» WHAT THE EXERCISE ASKS
Starting at the line containing "Task: Check the Select All checkbox" and ending with the last of the items, write those lines out again with "checkbox" replaced by "tick box" and nothing else changed.

:: RECORDED DATA ::

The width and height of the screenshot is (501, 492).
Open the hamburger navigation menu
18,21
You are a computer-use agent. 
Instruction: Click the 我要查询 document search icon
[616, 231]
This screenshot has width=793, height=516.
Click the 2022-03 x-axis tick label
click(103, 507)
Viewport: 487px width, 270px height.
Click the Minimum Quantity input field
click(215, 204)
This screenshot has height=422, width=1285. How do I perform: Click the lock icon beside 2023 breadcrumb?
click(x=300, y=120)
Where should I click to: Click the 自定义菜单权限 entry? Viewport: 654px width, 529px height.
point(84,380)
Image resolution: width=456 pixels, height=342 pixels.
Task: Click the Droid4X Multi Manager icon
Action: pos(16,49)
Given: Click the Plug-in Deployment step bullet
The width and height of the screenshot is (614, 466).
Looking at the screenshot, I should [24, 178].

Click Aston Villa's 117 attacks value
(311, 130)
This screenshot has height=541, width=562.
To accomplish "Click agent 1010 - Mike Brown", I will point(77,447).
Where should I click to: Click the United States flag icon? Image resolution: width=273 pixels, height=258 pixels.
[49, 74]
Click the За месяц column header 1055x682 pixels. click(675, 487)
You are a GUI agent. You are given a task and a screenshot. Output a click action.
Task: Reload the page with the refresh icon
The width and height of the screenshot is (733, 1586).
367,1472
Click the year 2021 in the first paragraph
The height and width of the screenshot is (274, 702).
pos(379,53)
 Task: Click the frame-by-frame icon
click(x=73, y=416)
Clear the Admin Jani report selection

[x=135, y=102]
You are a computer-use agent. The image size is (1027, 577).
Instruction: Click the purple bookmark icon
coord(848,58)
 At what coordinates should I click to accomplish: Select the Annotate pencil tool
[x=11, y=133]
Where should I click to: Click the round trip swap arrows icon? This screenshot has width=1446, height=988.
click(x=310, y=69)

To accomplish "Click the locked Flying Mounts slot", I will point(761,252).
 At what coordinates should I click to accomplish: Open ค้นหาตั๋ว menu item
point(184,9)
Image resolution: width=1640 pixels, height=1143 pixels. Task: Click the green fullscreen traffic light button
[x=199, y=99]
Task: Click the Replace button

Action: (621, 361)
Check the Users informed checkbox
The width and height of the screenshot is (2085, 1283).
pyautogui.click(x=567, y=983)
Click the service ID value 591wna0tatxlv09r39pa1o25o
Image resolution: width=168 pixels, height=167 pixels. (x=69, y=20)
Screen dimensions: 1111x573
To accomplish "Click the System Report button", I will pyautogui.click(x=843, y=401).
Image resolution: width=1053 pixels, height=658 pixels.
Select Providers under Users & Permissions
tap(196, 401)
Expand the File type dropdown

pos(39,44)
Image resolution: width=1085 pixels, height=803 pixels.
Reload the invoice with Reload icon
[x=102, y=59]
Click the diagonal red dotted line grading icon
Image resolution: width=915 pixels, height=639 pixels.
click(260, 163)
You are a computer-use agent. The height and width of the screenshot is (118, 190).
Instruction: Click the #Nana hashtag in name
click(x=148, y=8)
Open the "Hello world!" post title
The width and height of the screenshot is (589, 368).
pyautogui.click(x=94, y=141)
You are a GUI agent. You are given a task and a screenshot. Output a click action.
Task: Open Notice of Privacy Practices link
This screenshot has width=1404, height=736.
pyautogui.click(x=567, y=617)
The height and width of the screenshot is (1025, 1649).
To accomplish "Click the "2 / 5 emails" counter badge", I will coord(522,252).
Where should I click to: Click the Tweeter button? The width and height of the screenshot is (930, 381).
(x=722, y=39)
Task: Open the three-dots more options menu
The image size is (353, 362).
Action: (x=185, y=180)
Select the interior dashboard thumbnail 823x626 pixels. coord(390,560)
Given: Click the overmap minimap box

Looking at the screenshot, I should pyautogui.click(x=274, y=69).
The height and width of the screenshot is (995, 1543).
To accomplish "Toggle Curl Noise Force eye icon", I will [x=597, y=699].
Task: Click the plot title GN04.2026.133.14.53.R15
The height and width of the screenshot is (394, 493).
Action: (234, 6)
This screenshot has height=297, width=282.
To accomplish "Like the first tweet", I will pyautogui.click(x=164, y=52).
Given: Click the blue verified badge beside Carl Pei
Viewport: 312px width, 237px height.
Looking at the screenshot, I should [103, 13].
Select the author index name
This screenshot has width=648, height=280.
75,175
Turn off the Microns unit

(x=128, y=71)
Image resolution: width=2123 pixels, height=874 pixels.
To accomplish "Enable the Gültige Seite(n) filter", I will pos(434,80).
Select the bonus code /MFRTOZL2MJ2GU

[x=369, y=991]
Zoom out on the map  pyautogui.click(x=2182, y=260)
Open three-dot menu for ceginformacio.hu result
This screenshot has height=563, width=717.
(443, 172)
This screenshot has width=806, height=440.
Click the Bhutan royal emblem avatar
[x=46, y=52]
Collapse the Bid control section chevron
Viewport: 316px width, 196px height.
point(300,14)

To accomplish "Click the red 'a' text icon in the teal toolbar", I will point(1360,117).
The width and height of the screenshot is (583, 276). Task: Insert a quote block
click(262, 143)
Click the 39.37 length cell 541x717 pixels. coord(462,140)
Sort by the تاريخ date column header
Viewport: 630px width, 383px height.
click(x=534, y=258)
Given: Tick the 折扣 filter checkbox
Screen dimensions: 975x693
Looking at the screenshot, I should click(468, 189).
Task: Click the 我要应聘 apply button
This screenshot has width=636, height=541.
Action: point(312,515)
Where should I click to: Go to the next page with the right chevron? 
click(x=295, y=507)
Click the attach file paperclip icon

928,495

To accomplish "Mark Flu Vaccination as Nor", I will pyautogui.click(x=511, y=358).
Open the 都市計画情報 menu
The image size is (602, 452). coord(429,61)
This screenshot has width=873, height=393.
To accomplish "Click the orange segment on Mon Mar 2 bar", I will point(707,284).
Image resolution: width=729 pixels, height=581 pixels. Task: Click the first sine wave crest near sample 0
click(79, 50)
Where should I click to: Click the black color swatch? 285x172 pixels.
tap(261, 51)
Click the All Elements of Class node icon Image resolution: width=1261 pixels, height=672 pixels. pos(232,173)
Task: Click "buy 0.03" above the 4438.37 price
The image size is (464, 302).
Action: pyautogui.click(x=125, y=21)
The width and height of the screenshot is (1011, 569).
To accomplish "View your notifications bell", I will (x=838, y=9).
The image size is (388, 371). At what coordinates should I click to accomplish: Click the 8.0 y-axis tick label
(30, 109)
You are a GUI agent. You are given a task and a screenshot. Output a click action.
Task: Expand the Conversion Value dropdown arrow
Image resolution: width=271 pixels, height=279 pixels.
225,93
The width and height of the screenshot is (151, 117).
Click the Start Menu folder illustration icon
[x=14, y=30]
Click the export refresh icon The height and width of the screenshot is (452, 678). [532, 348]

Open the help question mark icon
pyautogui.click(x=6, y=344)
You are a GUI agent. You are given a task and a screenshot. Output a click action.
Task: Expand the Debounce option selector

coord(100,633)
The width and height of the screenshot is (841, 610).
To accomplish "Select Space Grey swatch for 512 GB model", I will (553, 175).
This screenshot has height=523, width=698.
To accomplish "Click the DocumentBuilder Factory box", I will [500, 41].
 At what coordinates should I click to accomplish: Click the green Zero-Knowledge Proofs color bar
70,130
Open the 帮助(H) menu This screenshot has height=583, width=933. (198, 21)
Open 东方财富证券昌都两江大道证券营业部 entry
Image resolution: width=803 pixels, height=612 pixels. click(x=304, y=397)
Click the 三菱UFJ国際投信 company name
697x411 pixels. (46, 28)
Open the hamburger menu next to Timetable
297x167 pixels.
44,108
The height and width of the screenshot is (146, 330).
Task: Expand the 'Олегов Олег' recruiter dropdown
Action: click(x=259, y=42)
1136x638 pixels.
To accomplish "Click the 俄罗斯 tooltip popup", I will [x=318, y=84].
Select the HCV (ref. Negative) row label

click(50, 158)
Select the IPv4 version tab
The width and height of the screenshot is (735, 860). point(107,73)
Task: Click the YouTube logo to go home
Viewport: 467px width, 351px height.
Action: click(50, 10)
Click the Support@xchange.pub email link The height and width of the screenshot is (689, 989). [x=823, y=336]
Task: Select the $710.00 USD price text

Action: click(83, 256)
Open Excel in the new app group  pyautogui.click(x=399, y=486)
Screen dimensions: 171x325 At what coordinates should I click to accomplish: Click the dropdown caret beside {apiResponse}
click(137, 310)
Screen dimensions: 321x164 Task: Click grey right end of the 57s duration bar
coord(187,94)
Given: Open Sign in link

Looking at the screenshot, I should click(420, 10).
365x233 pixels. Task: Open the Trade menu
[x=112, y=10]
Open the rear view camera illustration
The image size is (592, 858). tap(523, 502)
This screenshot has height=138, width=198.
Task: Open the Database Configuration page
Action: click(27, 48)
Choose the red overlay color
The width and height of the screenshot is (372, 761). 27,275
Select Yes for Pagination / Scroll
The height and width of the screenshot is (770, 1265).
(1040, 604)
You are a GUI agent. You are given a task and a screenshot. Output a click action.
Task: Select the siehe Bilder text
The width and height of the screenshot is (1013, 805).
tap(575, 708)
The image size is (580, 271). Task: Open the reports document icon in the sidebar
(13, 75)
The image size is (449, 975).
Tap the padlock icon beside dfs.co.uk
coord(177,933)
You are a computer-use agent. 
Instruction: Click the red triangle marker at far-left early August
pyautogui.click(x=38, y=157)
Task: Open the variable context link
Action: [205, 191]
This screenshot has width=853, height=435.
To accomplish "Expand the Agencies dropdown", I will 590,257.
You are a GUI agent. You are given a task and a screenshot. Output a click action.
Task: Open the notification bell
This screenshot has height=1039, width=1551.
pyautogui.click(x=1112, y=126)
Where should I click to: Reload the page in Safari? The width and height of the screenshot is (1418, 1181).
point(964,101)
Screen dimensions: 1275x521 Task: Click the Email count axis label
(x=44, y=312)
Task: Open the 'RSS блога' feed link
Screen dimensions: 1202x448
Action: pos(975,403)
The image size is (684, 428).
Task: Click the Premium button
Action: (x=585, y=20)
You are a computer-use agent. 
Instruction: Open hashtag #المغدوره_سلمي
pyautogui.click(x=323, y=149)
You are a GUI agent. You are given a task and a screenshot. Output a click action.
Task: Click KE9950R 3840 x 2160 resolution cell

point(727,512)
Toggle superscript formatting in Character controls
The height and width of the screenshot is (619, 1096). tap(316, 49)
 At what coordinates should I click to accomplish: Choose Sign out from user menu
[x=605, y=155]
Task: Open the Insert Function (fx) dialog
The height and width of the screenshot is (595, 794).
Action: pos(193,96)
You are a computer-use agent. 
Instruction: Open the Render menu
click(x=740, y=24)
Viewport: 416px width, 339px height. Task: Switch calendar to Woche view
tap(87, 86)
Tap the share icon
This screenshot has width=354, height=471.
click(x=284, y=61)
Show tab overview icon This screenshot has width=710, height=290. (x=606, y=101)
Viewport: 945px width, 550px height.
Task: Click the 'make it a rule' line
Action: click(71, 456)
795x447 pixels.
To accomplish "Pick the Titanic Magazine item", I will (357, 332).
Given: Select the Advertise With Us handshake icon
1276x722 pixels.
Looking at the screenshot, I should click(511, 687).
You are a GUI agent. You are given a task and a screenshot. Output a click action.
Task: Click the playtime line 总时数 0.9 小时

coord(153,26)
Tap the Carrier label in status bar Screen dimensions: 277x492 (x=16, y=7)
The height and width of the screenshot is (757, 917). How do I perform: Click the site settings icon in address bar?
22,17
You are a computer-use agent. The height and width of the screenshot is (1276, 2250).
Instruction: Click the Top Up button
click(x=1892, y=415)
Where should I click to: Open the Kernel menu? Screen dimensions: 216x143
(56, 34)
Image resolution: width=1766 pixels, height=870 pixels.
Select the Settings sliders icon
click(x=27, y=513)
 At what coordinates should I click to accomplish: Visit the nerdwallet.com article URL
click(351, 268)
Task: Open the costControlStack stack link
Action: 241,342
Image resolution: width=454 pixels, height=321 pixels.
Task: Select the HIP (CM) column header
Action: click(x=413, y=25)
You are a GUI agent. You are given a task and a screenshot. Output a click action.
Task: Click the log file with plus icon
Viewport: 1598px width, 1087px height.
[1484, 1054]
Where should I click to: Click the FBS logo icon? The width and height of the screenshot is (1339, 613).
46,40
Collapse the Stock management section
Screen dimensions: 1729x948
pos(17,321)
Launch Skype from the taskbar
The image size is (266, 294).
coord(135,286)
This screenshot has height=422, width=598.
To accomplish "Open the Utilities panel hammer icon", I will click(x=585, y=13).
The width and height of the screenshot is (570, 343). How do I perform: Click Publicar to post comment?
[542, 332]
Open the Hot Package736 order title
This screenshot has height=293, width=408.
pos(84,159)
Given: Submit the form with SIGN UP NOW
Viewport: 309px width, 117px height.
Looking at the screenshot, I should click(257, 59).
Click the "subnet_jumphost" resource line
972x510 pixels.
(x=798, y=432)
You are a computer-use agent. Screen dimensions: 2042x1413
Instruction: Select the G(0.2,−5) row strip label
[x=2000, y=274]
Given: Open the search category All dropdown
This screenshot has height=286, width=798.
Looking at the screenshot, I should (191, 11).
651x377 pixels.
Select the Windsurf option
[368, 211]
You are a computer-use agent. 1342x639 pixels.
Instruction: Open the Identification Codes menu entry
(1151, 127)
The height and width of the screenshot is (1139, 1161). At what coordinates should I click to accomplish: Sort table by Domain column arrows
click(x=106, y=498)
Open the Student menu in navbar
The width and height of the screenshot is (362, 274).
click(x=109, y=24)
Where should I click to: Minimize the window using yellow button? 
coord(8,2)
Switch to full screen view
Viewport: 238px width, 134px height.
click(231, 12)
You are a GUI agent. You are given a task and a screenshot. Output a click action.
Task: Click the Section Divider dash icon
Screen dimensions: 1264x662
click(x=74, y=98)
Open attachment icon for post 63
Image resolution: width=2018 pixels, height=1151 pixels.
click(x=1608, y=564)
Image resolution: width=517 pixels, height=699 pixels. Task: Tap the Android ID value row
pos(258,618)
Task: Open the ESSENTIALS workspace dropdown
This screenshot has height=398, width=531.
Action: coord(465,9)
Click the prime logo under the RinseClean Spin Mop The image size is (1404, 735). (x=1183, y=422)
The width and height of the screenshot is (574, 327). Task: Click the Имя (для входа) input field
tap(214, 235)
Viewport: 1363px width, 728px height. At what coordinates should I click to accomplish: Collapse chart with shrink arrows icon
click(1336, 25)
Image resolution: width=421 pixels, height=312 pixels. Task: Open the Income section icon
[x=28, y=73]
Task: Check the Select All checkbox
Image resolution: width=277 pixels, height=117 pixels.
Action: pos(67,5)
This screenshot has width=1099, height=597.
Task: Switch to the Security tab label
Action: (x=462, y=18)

:::

» THE REPLY
Task: Check the Select All tick box
Image resolution: width=277 pixels, height=117 pixels.
Action: pos(67,5)
This screenshot has width=1099, height=597.
Task: Switch to the Security tab label
Action: (x=462, y=18)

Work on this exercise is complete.